Il quitte Trapani fin septembre 2015, et arrive à Paris début octobre Gare de Lyon. Il demande aux gens où il peut aller dormir, rencontre un Malien, qui l’emmène à Jaurès. «J’y dors la première nuit et pendant environ un mois et demi». Puis Mamadou rencontre un Sénégalais, qui l’inscrit pour le 115. «Je dors dans un foyer, mais il faut appeler le matin très tôt, à 5 heures, pour la nuit suivante. Parfois je me réveille plus tard, vers 7 heures et j’appelle mais souvent ça ne passe pas. Je dors parfois dehors. Ça dure environ quatre mois.» Ce n’est que le 2 mars 2016 que sa demande d’asile est enregistrée à la préfecture de Paris. À partir du mois d’avril, Mamadou perçoit l’indemnité de demandeur d’asile. Pour une personne seule, elle de 6,80€ par jour, auxquels s’ajoute 4,20€ si aucune solution d’hébergement n’est proposée au demandeur d’asile. Un peu plus de 330 euros pour se loger, se nourrir, se vêtir.
Au printemps dernier, pour dormir, Mamadou se rend dans un foyer proche de l’hôpital de Nanterre où il paye 100 euros par mois. «Mais au bout de quelque temps, je dois partir car des résidents commencent à parler sur moi, disent que je suis « gordjiguene », ce qui signifie gay en wolof.»
Mamadou est reçu à l’Ofpra le 27 juillet de cette année. L’Office français de protection des réfugiés et des apatrides lui demande de raconter son récit, tel qu’il l’a rédigé quelques semaines plus tôt avec l’aide de France Terre d’asile. C’est en racontant son histoire à Médecins du monde qu’il apprend l’existence de l’Ardhis. Mais il n’a pas eu beaucoup de temps avec ses accompagnants de l’Ardhis pour préparer son entretien. Durant l’entretien à l’Ofpra, Mamadou est assisté d’un traducteur sénégalais, il en a peur, il craint que ce dernier ne le dénonce. Une crainte infondée, puisque les traducteurs sont tenus au secret. Sa demande est rejetée, son récit n’étant pas jugé crédible. Il dépose un recours auprès de la Cour nationale du droit d’asile.
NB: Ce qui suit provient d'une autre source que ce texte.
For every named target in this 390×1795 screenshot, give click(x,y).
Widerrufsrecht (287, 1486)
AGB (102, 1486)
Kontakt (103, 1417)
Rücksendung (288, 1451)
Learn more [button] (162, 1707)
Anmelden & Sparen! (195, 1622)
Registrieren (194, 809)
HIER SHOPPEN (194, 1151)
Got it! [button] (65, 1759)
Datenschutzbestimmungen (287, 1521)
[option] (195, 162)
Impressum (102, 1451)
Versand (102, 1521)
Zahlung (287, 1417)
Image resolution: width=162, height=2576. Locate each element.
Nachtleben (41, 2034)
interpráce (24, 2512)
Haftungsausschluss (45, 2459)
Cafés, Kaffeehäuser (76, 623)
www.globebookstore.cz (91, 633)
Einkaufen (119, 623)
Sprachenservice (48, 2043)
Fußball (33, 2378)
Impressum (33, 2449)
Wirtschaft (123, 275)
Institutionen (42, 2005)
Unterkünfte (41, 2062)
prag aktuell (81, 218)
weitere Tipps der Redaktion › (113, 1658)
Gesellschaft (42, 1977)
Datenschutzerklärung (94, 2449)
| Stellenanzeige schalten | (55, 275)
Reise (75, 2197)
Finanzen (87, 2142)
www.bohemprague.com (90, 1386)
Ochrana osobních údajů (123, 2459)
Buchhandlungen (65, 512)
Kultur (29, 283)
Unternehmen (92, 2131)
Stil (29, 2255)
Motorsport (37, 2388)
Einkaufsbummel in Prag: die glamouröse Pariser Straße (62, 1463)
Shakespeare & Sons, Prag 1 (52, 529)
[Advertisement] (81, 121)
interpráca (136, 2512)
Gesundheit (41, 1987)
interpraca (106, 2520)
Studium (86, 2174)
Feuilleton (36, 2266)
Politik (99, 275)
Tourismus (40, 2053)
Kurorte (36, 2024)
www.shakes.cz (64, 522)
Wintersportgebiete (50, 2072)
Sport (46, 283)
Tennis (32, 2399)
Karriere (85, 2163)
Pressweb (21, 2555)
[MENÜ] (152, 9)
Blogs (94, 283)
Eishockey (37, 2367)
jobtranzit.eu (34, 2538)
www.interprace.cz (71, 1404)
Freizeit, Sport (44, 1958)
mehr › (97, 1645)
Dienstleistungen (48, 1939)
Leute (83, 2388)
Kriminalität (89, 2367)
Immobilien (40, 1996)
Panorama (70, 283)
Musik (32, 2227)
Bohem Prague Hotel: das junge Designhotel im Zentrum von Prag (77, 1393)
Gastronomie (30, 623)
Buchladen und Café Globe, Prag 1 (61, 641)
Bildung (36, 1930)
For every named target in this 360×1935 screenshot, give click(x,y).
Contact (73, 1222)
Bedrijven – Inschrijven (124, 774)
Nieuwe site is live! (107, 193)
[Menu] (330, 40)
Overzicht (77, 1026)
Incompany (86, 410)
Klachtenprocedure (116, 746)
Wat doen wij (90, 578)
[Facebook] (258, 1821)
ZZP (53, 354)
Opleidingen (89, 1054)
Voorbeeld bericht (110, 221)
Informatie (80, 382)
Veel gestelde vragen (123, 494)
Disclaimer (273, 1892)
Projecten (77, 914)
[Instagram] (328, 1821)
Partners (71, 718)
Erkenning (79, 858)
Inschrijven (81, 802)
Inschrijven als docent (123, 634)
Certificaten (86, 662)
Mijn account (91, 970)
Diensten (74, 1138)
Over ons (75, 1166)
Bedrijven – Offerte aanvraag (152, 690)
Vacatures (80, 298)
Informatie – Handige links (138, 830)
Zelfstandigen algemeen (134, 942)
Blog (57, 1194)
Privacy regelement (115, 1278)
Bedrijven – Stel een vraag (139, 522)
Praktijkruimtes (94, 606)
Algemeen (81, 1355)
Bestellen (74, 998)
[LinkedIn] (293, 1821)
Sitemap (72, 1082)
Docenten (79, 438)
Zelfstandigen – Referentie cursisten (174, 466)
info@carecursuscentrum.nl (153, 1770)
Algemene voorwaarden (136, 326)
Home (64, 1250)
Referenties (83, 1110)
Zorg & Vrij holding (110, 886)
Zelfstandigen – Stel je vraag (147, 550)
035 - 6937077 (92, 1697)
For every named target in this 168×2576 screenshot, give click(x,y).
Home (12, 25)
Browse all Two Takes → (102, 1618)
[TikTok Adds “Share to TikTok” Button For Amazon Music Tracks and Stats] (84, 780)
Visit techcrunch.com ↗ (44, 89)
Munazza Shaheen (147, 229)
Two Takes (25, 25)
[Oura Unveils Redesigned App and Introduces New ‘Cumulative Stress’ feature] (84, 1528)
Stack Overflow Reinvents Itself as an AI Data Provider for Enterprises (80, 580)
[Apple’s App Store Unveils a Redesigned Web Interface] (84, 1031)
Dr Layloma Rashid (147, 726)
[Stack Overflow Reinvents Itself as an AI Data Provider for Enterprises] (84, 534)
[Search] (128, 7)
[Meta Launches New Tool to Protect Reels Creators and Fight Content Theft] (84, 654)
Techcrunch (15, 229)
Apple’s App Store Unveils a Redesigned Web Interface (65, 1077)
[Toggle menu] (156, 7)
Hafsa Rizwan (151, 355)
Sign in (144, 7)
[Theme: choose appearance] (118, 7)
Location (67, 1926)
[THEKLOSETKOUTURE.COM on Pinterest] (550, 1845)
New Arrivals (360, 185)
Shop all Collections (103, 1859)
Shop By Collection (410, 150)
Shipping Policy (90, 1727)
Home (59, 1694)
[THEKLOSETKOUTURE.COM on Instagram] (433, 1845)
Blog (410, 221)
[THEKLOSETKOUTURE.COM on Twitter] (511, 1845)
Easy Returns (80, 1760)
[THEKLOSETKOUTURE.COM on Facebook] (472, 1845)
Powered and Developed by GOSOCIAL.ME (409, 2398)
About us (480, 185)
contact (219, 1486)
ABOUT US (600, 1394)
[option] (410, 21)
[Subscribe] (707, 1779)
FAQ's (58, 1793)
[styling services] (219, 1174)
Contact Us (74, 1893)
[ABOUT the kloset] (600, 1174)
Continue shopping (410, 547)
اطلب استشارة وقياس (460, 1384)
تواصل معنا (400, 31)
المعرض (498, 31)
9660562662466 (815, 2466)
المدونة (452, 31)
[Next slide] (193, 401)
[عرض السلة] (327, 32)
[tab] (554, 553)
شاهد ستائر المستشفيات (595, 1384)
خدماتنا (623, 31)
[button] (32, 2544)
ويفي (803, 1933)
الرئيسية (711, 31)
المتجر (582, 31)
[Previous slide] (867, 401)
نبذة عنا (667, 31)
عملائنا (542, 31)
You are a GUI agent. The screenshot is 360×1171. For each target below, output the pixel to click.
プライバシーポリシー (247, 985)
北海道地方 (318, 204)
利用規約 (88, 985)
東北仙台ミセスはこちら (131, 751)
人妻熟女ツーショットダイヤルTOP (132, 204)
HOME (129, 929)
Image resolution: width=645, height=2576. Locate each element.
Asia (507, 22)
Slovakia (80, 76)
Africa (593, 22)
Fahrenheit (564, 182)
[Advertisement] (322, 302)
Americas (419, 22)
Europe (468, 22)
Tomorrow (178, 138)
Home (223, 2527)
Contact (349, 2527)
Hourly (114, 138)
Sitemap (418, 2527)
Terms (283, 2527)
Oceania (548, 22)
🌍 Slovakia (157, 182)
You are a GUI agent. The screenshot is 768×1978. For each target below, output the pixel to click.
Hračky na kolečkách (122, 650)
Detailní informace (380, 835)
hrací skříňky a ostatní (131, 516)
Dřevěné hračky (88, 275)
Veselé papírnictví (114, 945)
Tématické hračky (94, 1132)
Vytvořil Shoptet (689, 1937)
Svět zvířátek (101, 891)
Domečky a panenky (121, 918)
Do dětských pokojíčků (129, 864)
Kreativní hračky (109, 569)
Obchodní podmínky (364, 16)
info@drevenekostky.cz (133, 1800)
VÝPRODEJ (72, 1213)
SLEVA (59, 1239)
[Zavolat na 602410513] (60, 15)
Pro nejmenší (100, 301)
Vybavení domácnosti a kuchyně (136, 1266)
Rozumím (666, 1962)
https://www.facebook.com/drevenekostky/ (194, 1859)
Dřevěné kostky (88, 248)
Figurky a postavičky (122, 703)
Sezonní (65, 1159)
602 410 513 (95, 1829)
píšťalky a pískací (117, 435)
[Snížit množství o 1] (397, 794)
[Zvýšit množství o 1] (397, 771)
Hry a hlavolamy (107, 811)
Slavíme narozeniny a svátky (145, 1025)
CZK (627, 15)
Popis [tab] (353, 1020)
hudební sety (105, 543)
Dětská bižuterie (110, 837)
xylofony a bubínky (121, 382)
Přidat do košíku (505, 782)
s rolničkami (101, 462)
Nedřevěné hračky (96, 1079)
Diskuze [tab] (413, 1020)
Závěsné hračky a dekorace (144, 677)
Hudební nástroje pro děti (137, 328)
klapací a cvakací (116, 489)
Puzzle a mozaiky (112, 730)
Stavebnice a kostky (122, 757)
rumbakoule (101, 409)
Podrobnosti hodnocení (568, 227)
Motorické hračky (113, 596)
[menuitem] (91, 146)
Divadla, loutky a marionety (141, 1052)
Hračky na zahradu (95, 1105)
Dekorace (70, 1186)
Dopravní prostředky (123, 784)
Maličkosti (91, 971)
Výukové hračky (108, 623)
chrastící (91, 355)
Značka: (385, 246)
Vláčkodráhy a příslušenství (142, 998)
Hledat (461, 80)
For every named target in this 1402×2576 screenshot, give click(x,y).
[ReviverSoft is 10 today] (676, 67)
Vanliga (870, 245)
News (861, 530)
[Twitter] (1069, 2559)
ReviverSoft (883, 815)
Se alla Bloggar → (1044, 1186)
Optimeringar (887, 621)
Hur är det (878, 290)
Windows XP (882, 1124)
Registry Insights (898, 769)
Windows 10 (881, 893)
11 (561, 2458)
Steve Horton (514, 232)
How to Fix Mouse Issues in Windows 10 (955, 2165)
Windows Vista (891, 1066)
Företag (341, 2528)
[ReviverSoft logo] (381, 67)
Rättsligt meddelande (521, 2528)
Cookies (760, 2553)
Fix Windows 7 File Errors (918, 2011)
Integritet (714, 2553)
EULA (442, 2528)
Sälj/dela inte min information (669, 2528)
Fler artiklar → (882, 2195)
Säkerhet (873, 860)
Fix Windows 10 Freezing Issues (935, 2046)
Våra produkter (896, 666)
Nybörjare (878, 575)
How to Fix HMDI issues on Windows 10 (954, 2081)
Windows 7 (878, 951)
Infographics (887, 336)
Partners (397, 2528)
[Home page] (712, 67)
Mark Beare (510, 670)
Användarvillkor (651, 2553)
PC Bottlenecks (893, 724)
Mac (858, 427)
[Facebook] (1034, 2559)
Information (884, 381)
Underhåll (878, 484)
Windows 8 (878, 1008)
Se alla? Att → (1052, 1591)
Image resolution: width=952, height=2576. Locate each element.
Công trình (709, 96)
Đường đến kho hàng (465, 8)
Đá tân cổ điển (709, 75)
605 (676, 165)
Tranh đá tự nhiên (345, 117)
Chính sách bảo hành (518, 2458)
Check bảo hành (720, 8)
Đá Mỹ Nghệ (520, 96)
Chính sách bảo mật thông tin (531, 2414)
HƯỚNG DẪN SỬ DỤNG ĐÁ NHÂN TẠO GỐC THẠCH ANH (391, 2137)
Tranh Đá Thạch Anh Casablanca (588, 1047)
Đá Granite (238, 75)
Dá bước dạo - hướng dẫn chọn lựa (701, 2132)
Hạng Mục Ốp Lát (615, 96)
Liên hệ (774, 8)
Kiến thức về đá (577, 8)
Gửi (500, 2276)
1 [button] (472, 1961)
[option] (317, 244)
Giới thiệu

Lors de l’interview, fin octobre, il ne sait pas quand son audition va avoir lieu. Cet été, il dort à Belleville, mange chez les Petites soeurs des pauvres à Parmentier ou à la Villette. « La rue, c’est dangereux, je ne dors pas bien. Il y a les voitures, les camions. À Jaurès on m’avait volé mon téléphone. »
C’est devant cet immeuble du quartier de Belleville que Mamadou a dormi plusieurs semaines.
Mamadou n’a qu’une espérance, celle de pouvoir rester en France. «Je ne peux pas retourner au Sénégal. Le père de Djibril* est très religieux et ses frères me tueraient. Je pense souvent à Djibril. Mais aujourd’hui j’ai envie de tout oublier, de laisser tout cela derrière moi. J’attends qu’on me donne les papiers pour rester ici définitivement. C’est la seule chose à laquelle je pense quand je me réveille.»
Ces dernières années, au Sénégal, des campagnes homophobes se sont déroulées dans la presse et des arrestations d’homosexuels ont eu lieu.
Depuis sa fuite du Sénégal, Mamadou n’a plus eu aucune nouvelle de Djibril*.